#### EXERCISE INSTRUCTIONS:
1. From the Medicaid commentary, list every group it names as upper income earners who almost always vote.
2. Extract from the Medicaid commentary the passage that runs from "The medicaid program" up to and including "welfare from taxpayers.".

#### GIVEN TEXT:
━━━━━━━━━━━━━━━━
Saturday, December 22, 2012

Medicaid is a Subsidy for the Healthcare Industry


The Weekly Standard published a report from the U.S. Senate Budget Committee about "welfare" recipients.  They wrote:

Food stamps and Medicaid make up a large--and growing--chunk of the more than 100 million recipients. "Among the major means tested welfare programs, since 2000 Medicaid has increased from 34 million people to 54 million in 2011...

But 54 million is a highly misleading figure.  It should be clear that sick people are not the primary benefactors of medicaid.  



Medicaid taxes are paid to health care service providers.  For-profit hospitals, universities, non-profits, churches, doctors, nurses, medical equipment suppliers, technology companies and hospital administrators are the primary recipients of medicaid.  

The medicaid program is welfare but not for the poor.  It's welfare for upper-middle income workers in the health care service profession.  Their already comfortable standard of living is supercharged by the state.    

If medicaid really benefited poor families then the U.S. and state treasuries would simply write a check to low-income earners when they become sick.  That would be real health care insurance.    

The primary reason they write the checks to medical professionals is because very poor people often don't vote and almost never organize politically.  Upper income earners like doctors, nurses, religious groups and university employees almost always vote, and logically choose to continue to receive welfare from taxpayers.
━━━━━━━━━━━━━━━━
#### RECORDS SUPPLIED:
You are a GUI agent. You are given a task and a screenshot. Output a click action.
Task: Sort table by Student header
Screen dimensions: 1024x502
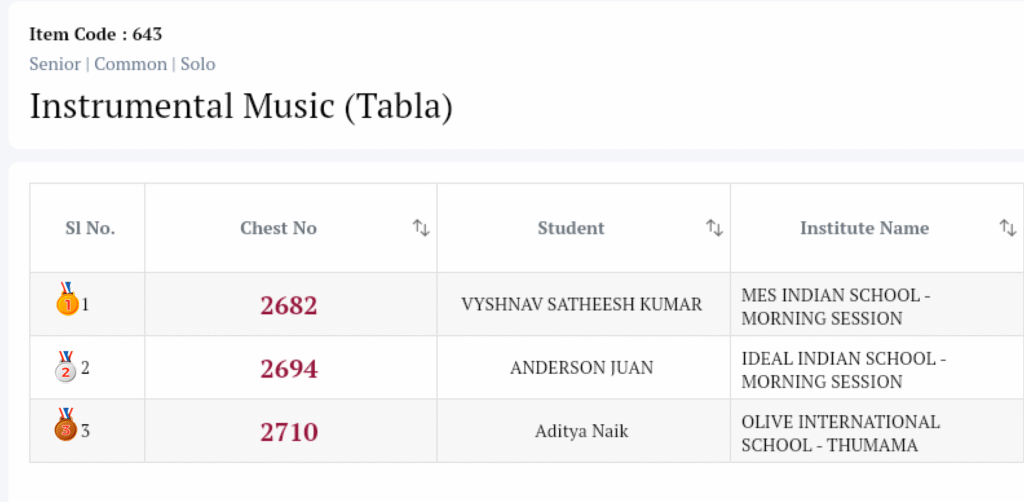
━━━━━━━━━━━━━━━━
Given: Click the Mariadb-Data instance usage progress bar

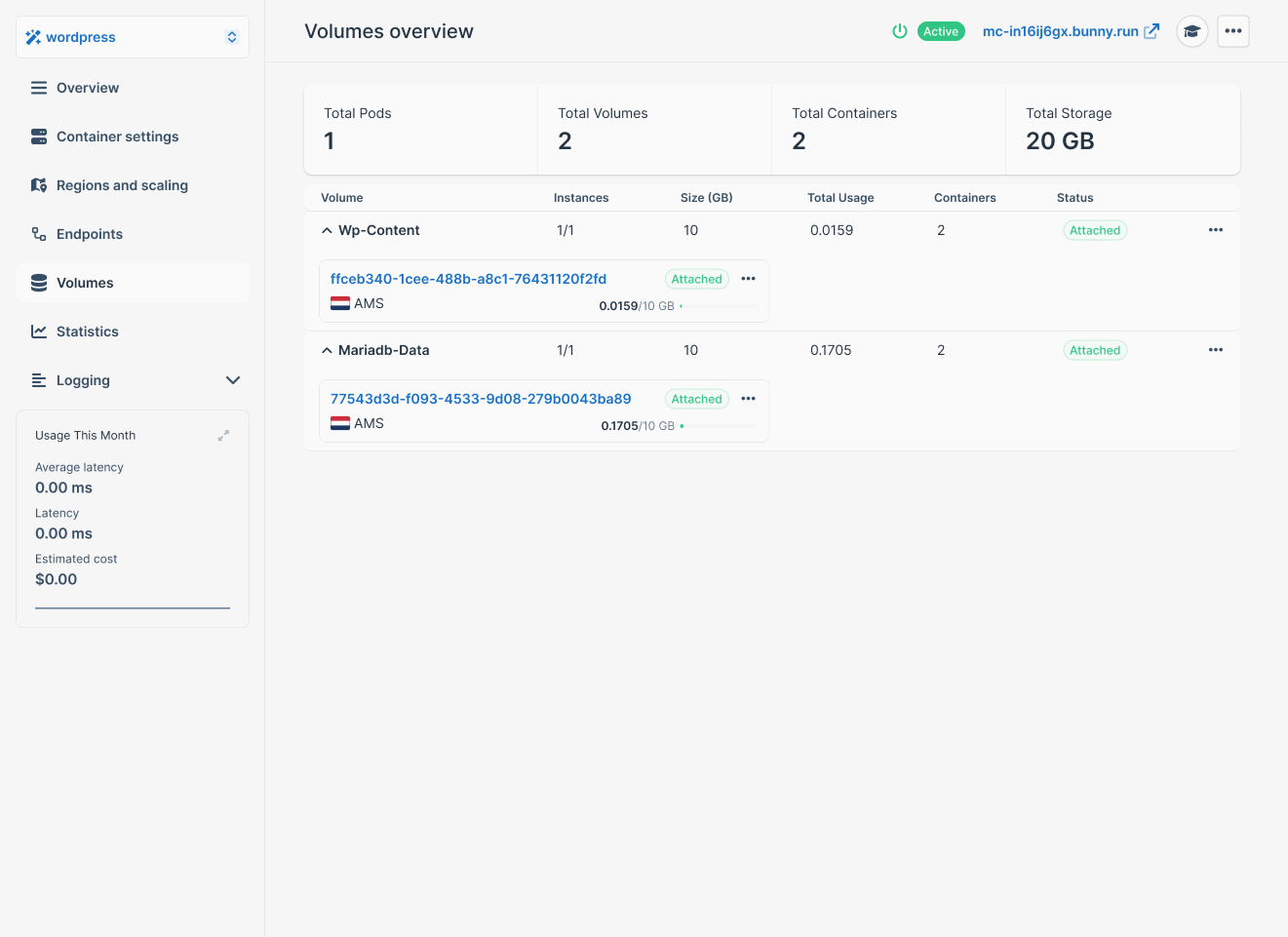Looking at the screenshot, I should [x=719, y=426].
━━━━━━━━━━━━━━━━
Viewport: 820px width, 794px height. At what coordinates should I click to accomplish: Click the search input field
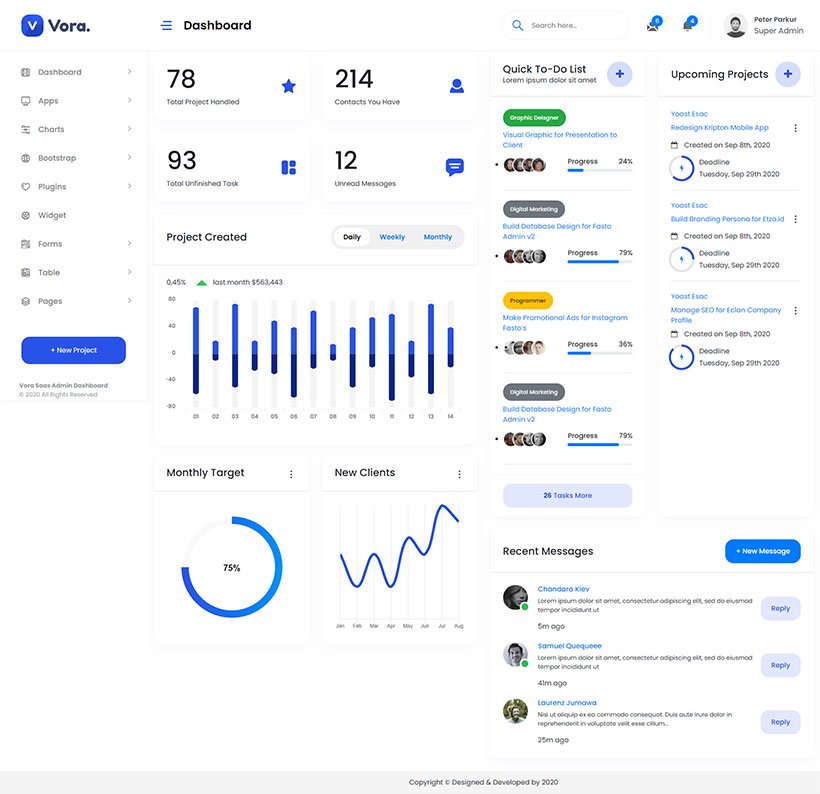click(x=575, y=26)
━━━━━━━━━━━━━━━━
#### SOLUTION SET:
1. doctors, nurses, religious groups, university employees

2.
The medicaid program is welfare but not for the poor.  It's welfare for upper-middle income workers in the health care service profession.  Their already comfortable standard of living is supercharged by the state.    

If medicaid really benefited poor families then the U.S. and state treasuries would simply write a check to low-income earners when they become sick.  That would be real health care insurance.    

The primary reason they write the checks to medical professionals is because very poor people often don't vote and almost never organize politically.  Upper income earners like doctors, nurses, religious groups and university employees almost always vote, and logically choose to continue to receive welfare from taxpayers.